Poor data analysis harms equality work
Housing organisations are not properly monitoring the ethnicity of tenants and failing to stamp out discrimination, a study has found.
The Race Equality Foundation has published a paper looking at how local authorities and housing associations collect and analyse data.
It comes 40 years after a report first recommended ethnic records should be kept.
The report, Monitoring the ethnicity of housing service users: forty years of progress?, concludes: ‘Although ethnic record keeping of housing services has been recommended for forty years, it would appear that true monitoring (rather than mere record keeping) is in decline.
‘Collecting data on ethnic origin is, broadly, no longer seen as a problem. People have become used to providing such information.’
But report author Adrian Jones finds: ‘What seems to be missing is the regular and systematic analysis of the data that has been collected, and its subsequent reporting.
‘This could be due to conflicting or newly emerging priorities, changes in policies and key indicators, race equality being subsumed under a broader “equalities” banner and/or a lack of adequate time and resources.’
Director of health and housing at the Race Equality Foundation Ronny Flynn said: ‘Certainly, in different areas of housing there’s still discrimination going on on.
‘One of [our] other papers on disabled children in housing should shows that Bangladeshi and Pakistani families are over represented in poor housing if they have disabled children.’

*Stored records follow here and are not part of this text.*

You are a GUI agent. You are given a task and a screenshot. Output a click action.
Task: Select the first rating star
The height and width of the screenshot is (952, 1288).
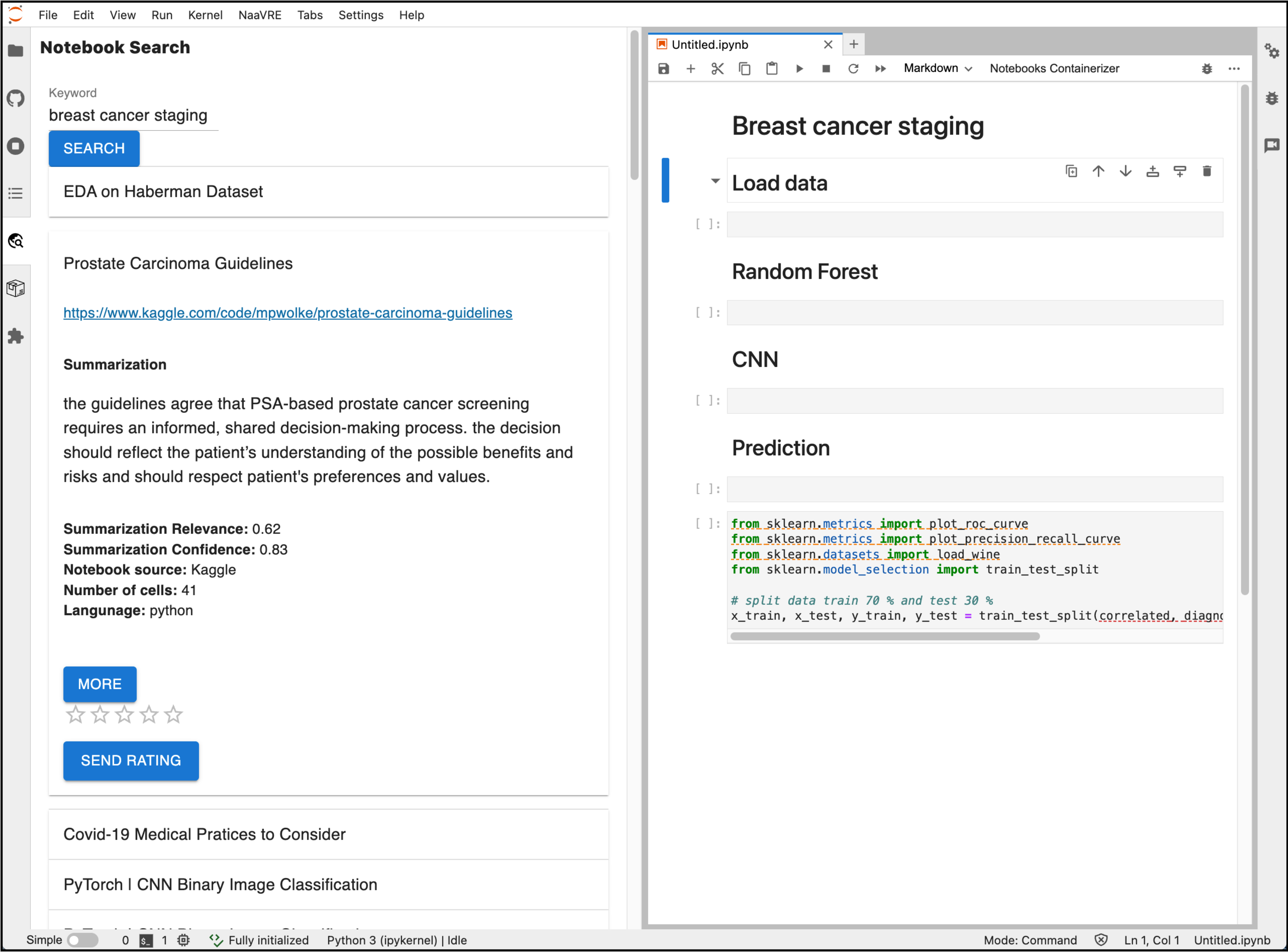[75, 715]
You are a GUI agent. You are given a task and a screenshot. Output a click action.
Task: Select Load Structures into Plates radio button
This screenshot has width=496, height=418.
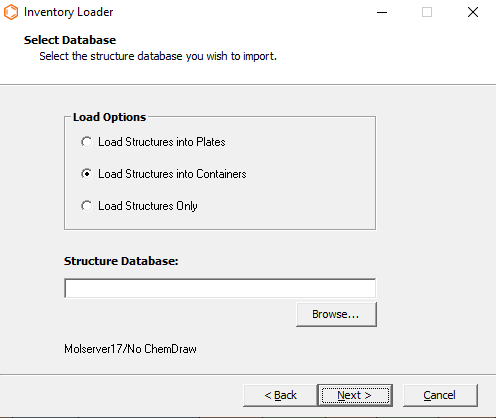87,142
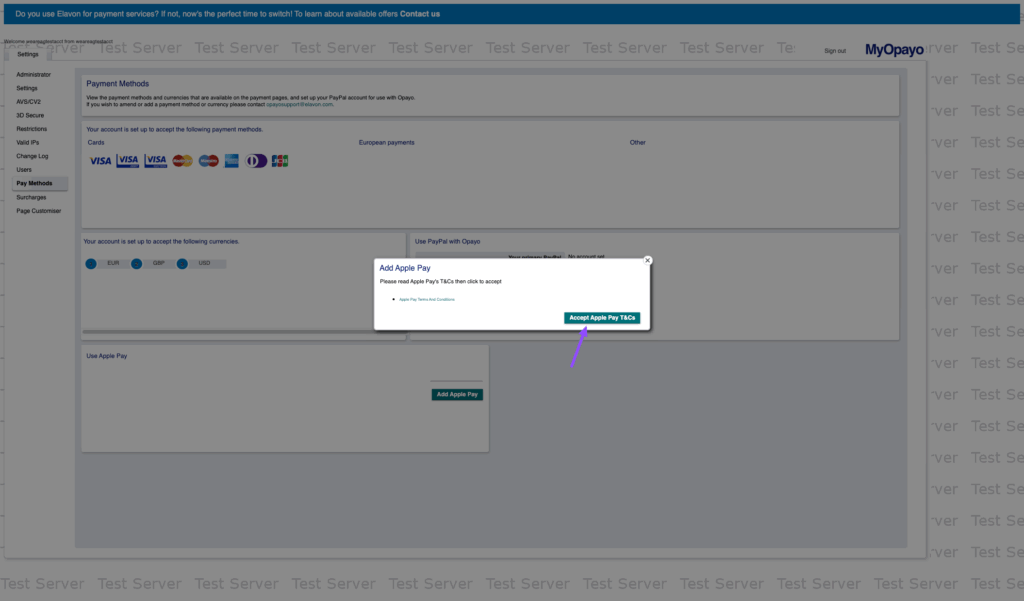Go to the Surcharges section
Screen dimensions: 1024x601
(31, 197)
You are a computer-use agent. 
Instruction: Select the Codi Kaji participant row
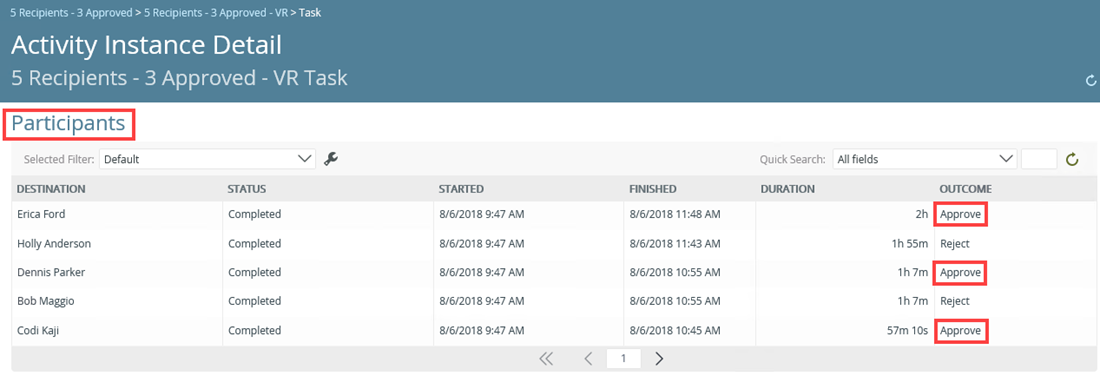549,330
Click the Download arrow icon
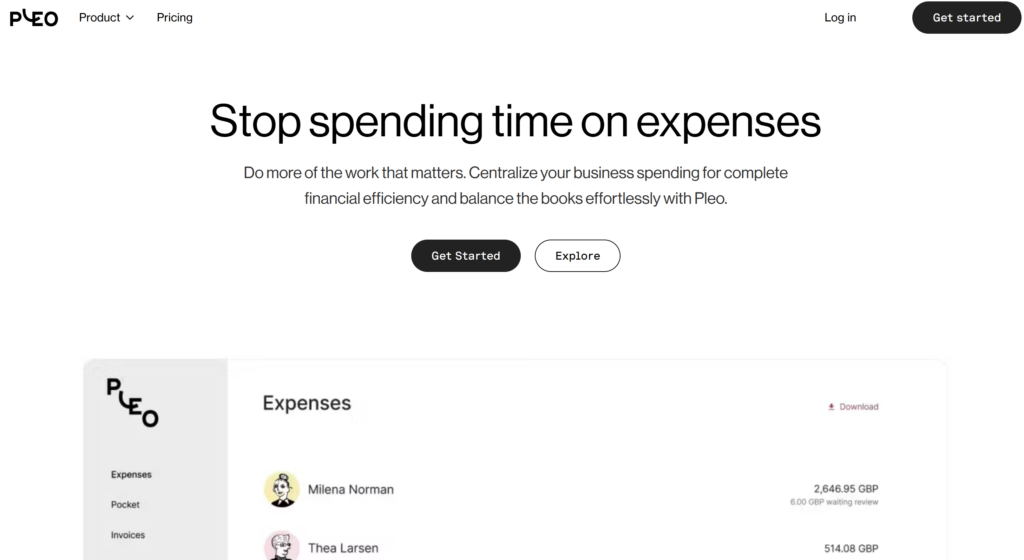The height and width of the screenshot is (560, 1024). (831, 407)
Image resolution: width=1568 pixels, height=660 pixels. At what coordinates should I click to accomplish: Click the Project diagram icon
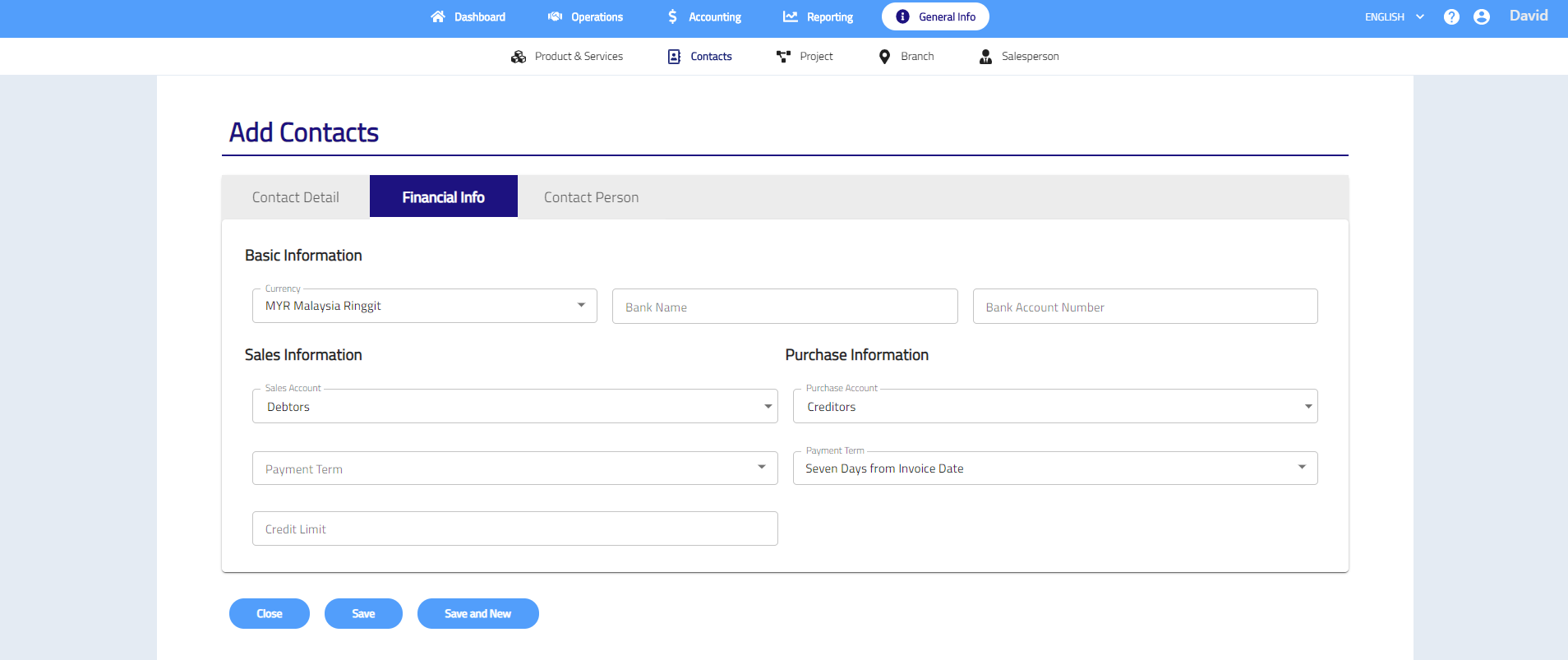783,57
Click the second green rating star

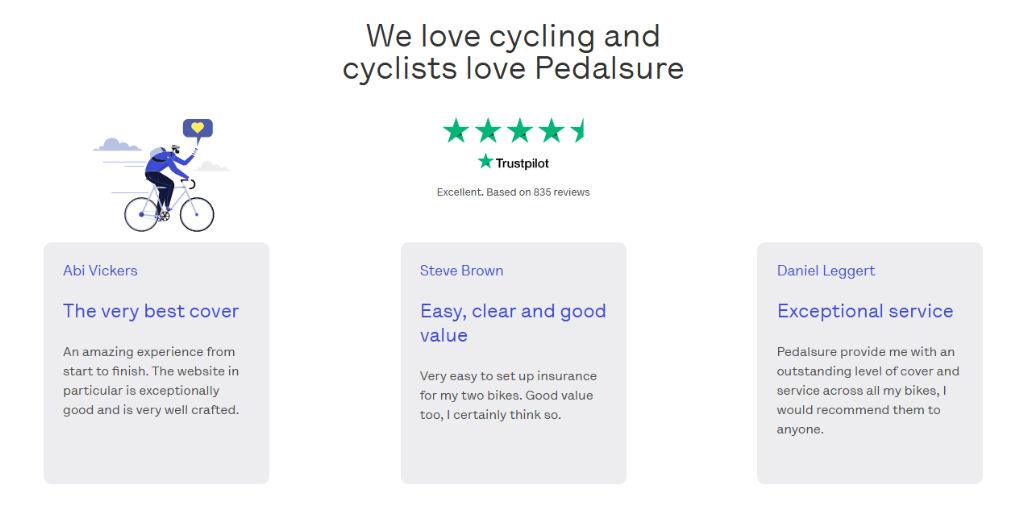[x=488, y=130]
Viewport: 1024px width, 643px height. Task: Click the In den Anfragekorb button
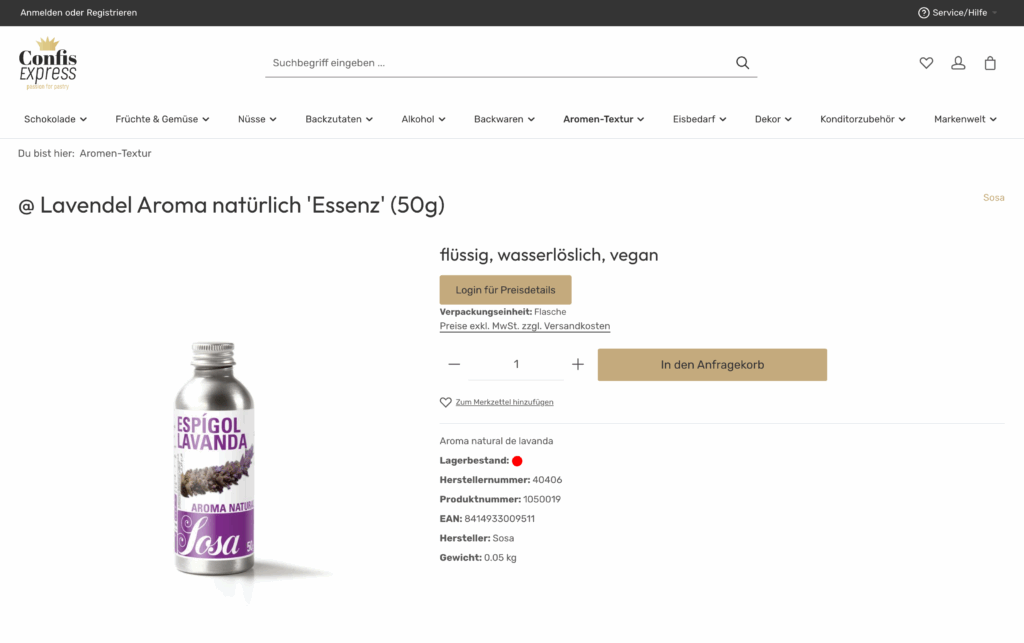point(712,365)
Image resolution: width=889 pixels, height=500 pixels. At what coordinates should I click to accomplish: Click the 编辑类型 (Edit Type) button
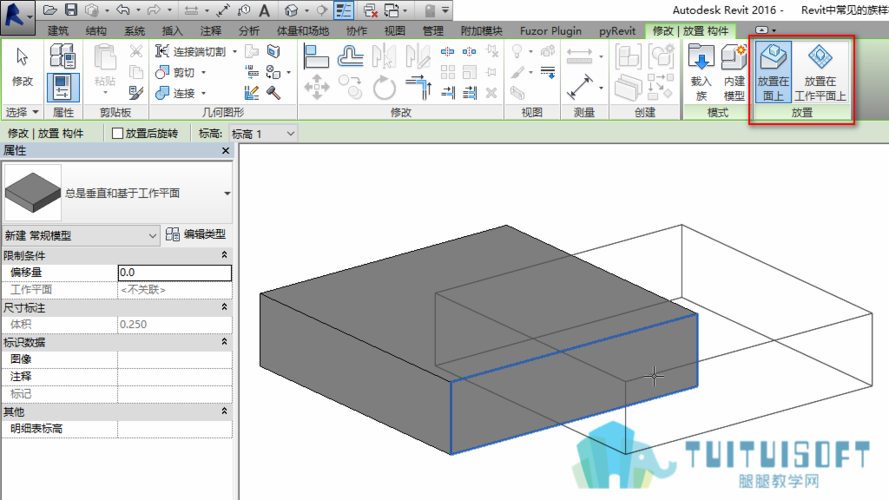(197, 235)
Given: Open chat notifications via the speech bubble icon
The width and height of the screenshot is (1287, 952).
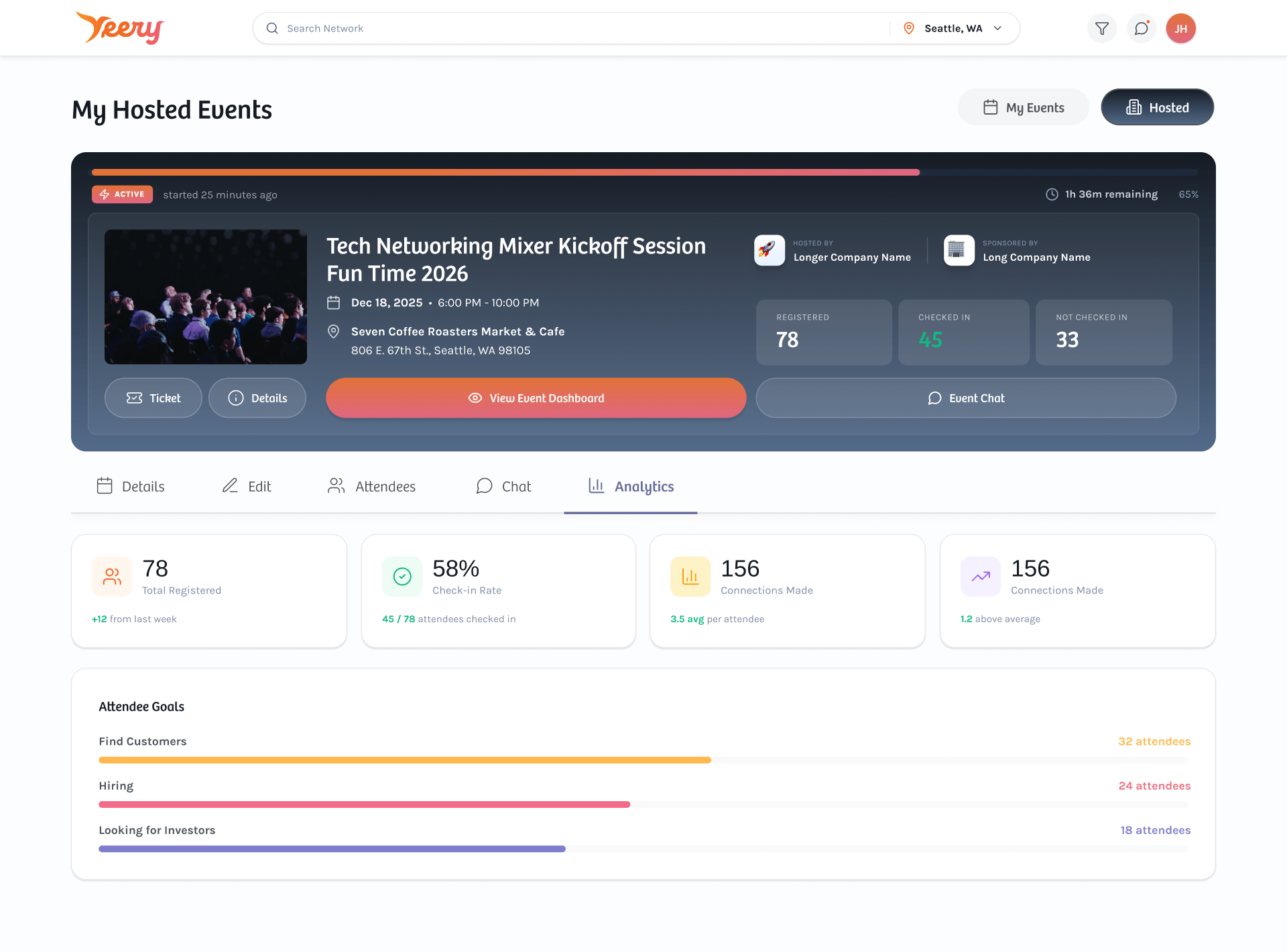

She explained discrimination was often ‘institutional’ and ‘one of the ways of redressing it is being very clear about the people we are serving’.
Analysis of data would allow trends to be identified, such as if certain ethnic groups are over-represented on the waiting list, or in poverty and poor housing.
She explained people of certain ethnic groups would be at a disadvantage because they lack information on services available to them.
Although, she added: ‘Housing organisations are better now at employing staff from representative communities and working very closely in order to put information out there. There’s nothing like having a diverse work force to reach communities.’